A este respeito, Comblin
afirma que:
As CEBs nunca conseguirão
concretizar o seu projeto se caírem no sectarismo, no elitismo ou se se
identificarem com determinados projetos sociais ou políticos. Se se
identificarem com um sindicato ou com um partido político, nunca conseguirão
unir todos os católicos pobres. Se definirem uma linguagem, usarem símbolos,
partidários ou elitistas, nunca conseguirão atrair as massas.
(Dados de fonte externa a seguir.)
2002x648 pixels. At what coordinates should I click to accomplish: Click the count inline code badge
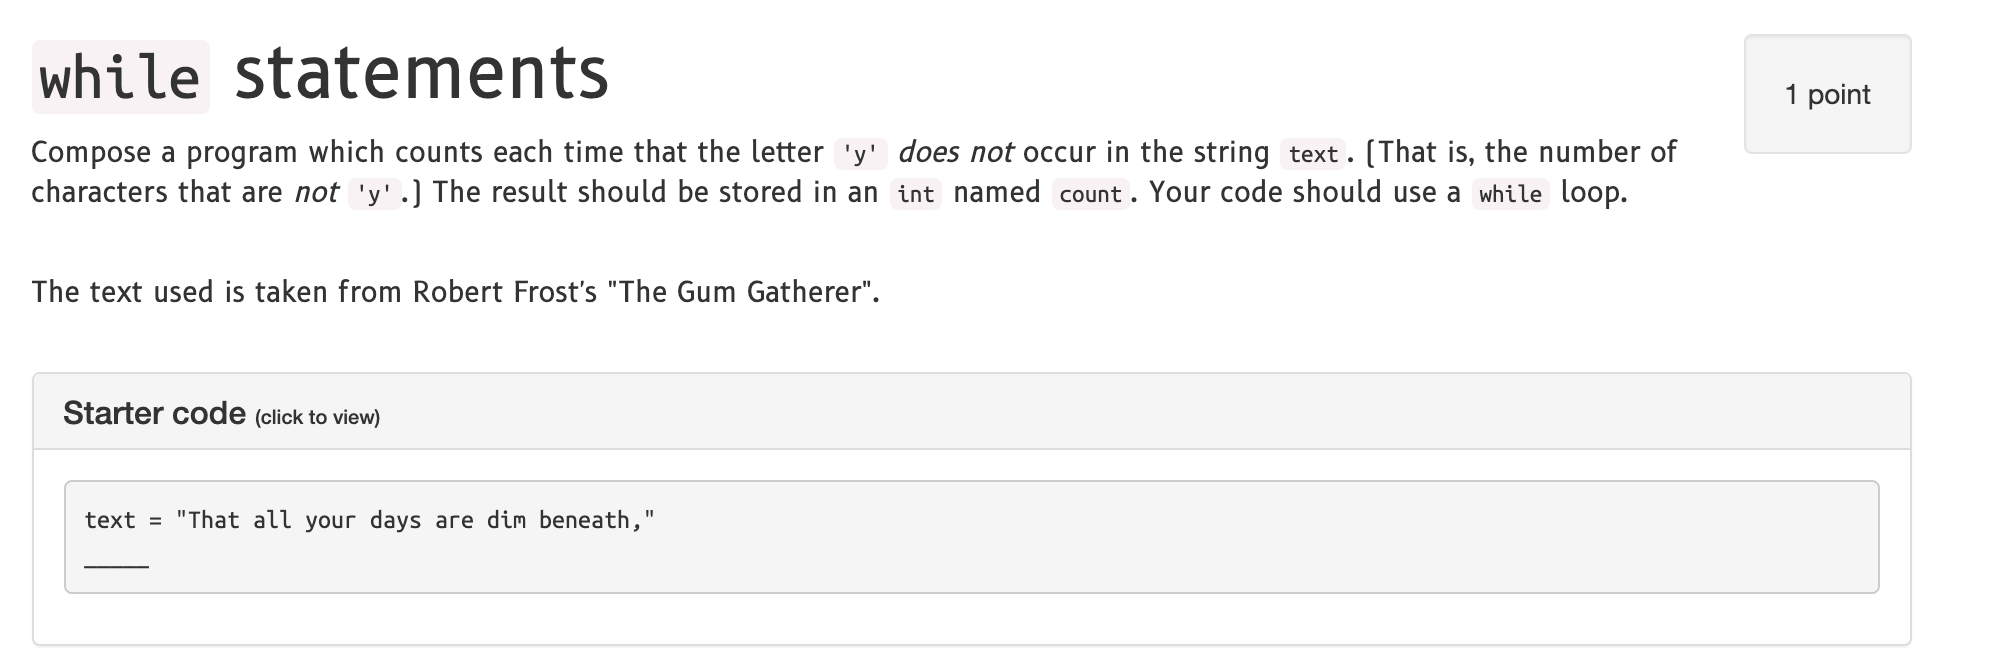1090,193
O tema em questão é muito delicado e tem sido
objeto de intermináveis debates no âmbito das próprias CEBs e das
coordenações. Tratava-se de compreender como dar continuidade à possibilidade
de transformação da sociedade brasileira, ao sonho almejado nos meios bíblicos
e nutrido nos encontros inter-eclesiásticos de uma sociedade mais justa e
solidária, atenta ao grito dos pobres. Quanto mais avançava o percurso, mais
claro se tornava que era muito difícil levar a cabo esta transformação de outra
forma que não fosse transformar o compromisso político em compromisso
partidário.
Lendo a literatura sobre o
tema, percebe-se como se tornou difícil manter a mente clara e desapegada
diante de uma situação histórica que exigia respostas imediatas. Havia o risco
de permanecer apenas no nível intelectual ou de descarrilar a grande esperança
almejada, na utopia idealista. De qualquer forma, percebemos uma tendência
subjacente de canalizar a força adquirida com a experiência das CEBs para um
partido político que melhor representasse o Projeto Político Popular,
estruturado ao longo de todos esses anos. O debate tornou-se particularmente
acalorado entre 1981 e 1986. Nessas duas datas aconteceram os IV e VI Encontros
Intereclesiais das CEBs: no meio houve 1985, ano do fim da ditadura militar. Em
nossa opinião, este é o período crucial do debate político que ocorreu dentro
das CEBs, um debate que marcará não apenas o caminho de uma experiência
particular da Igreja, mas também de uma nação inteira. Na verdade, não devemos
esquecer a grande capilaridade das CEBs da década de 1980 no Brasil, da sua presença
não só em todos os estados e cidades do Brasil, mas sobretudo, nos principais
movimentos sociais e sindicais.
Se isto for verdade, não se deve esquecer
outro fator importante, que não esteve muito presente nos debates de então,
nomeadamente a consciência de que a escolha partidária nas CEBs não
corresponderia às consequências da reflexão em curso. Os pobres, especialmente
nas zonas rurais longe dos grandes centros, sabem que as suas vidas e as vidas
dos seus familiares dependem dos poderosos. Se o Projeto Político Popular
implementado na década de 1980 na trajetória das CEBs esperou muito para ser
traduzido na prática, é devido ao distanciamento da base pobre dos ideais da
classe média envolvida nos setores sociais. Não é por acaso que Lula conseguiu
eleger-se presidente do Brasil apenas em 2002, após ser derrotado três vezes,
treze anos após a primeira tentativa. Esta é a prova de quando afirmamos, ou
seja, que para ser eleito politicamente entre os pobres não basta o contacto
eclesial. Os pobres precisam sentir o poder daquele que pretende ser candidato.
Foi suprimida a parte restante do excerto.